Die jüngste RAF-Debatte ist eine Phantom-Debatte. Ein bisschen ballaballabumbum oder war es doch eher bumbumballaballa? Das war der Aktionismus der RAF. Viel weiter
reichte es nicht. Wenn die Gesellschaft der Bundesrepublik gelassen geblieben wäre und die Medien abgewunken hätten, wäre bereits die erste RAF-Generation in sich zusammengesackt, es hätte keine Nachfolgegenerationen gegeben, und niemand müsste sich mit den in diesem Falle unbekannt gebliebenen Tätern auseinandersetzen; es hätte keinen Terrorismus in Deutschland gegeben. Insofern muss festgehalten werden, dass die RAF von Beginn an ein nicht ungefährliches Medienprodukt war. Die Medien waren die Conditio sine qua non für das Entstehen und die Fortexistenz der RAF, und dabei haben sie verantwortungslos die Terroristen zu Kultfiguren gemacht: eine Art Dallas-Show in Sachen Weltrevolution.

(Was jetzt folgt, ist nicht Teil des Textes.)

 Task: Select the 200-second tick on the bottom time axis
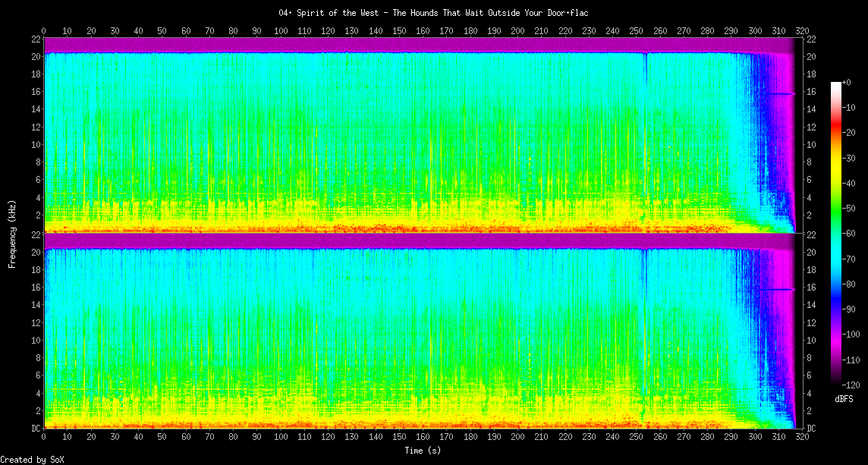[x=517, y=438]
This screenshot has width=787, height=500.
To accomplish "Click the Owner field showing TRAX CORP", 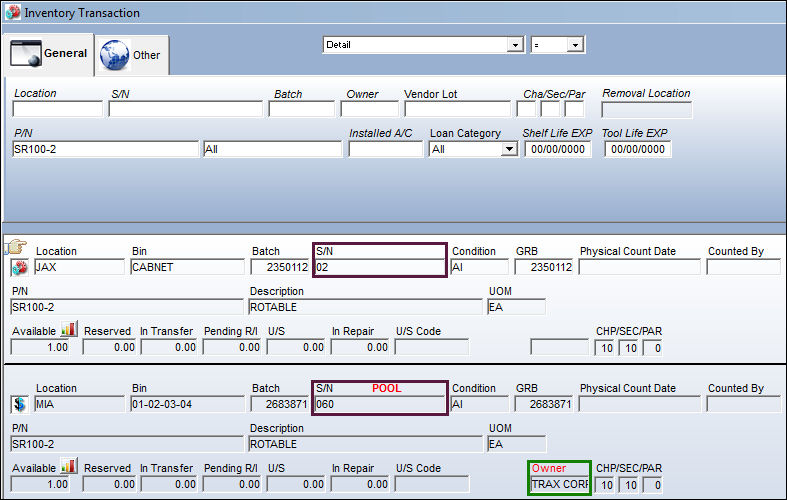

Aus der RAF wurde ein urbaner Reality-Western: Fiesling Baader, böse Ensslin, Identifikationsfigur Meinhof, Chefideologe Mahler, Hungeropfer Meins, der liebe Raspe und, nicht zu vergessen, die roten Star-Advokaten. Das Ganze mit Rollenverteilung und viel Action, mit Banküberfällen, Morden, Schießereien, Anschlägen, Hungerstreiks, Verhaftungen, Kampagnen, einem großen Prozess und einem Schlussakkord 1977 mit Flugzeugentführung und Erpressung der Regierung, Mord an einem führenden Repräsentanten der Wirtschaft und den kläglichen Selbstmorden der Hauptdarsteller. Sieben Jahre Vollkaracho in den Medien: Am Ende hatte die RAF Kultstatus.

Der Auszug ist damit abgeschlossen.